Each side pays the $115 admin fee up front; the losing party pays the IDR entity fee (winner gets its IDR entity fee refunded). Admin fees are not refunded. Our engagement can be fixed-fee or success-based. We’ll recommend a filing strategy (single vs. batched) that balances award likelihood against fee exposure.

26) What happens if a dispute is dismissed as ineligible?

The IDR admin fee can still be owed; entity fees depend on stage and cause of dismissal. We strive to catch eligibility issues (state law, setting, valid consent) before filing to avoid sunk fees.

27) Do you handle appeals?

IDR determinations are generally binding—there’s no standard “appeal,” but disputes may be re-filed after the cooling-off period for new claims. We do pursue post-determination compliance (payment within 30 days), escalate non-payment, and advise on alternative remedies where appropriate.

28) Does IDR change the patient’s bill?

No. Patient cost-sharing is based on in-network levels/QPA and does not change because of the IDR outcome. 

IDR only decides the plan-provider OON payment. Balance billing remains prohibited in NSA-protected scenarios.

29) Do offices/urgent cares get NSA protection for non-emergencies?

Generally, NSA’s non-emergency protections are tied to hospitals/HOPDs/critical access hospitals/ASCs—not typical office settings. Emergency and air ambulance protections still apply per statute. Always verify the facility type and circumstances before filing.

30) What if our billed charges are much higher than QPA?

Billed charges and “usual & customary” are prohibited IDR factors; focus your evidence on allowed circumstances (training, acuity, complexity, teaching status, market share, contracting history). We present factor-driven evidence to show why your offer is the most reasonable OON rate in this market for these specific services.

31) What are my disclosure duties to patients?

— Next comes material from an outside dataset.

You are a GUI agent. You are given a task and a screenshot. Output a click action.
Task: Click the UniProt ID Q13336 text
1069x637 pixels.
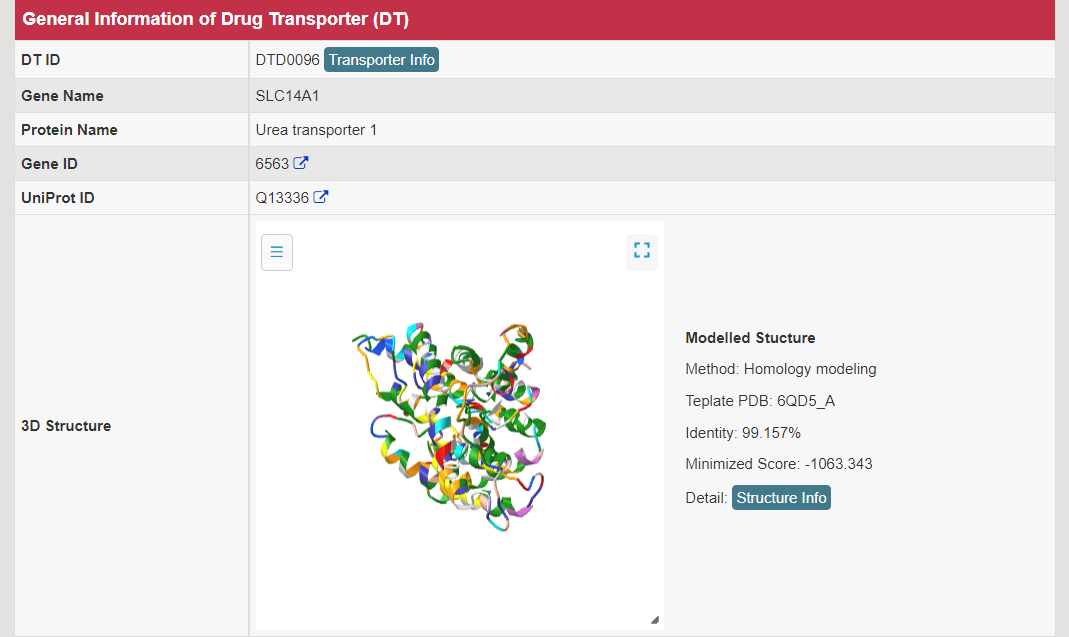(282, 198)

Post the federal balance-billing disclosure, prominently provide it to patients (paper/email), and place it on your public site; use the CMS model notice. For uninsured/self-pay, provide GFEs on schedule; PPDR may be available if the bill is ≥$400 above the GFE. Train front-desk/revenue teams on these steps.

  • Open negotiation: 30 business days. IDR initiation: within 4 business days after negotiation ends. Entity selection: 3 business days. Offers: generally 10 business days after entity selection. Decision: 30 business days after selection. Payment: 30 calendar days.
  • Admin fee: $115 per party per dispute (effective Jan 22, 2024; applies in 2025). Non-refundable. IDR entity fees within posted ranges.
  • Batching basics: same provider (NPI/TIN), same plan, similar condition, same 30-business-day period (or same 90-day cooling-off window).
  • Prohibited factors: billed charges, U&C, public payer rates (or pegged to them).
  • State law may control OON payment in insured plans where specified; Federal IDR otherwise.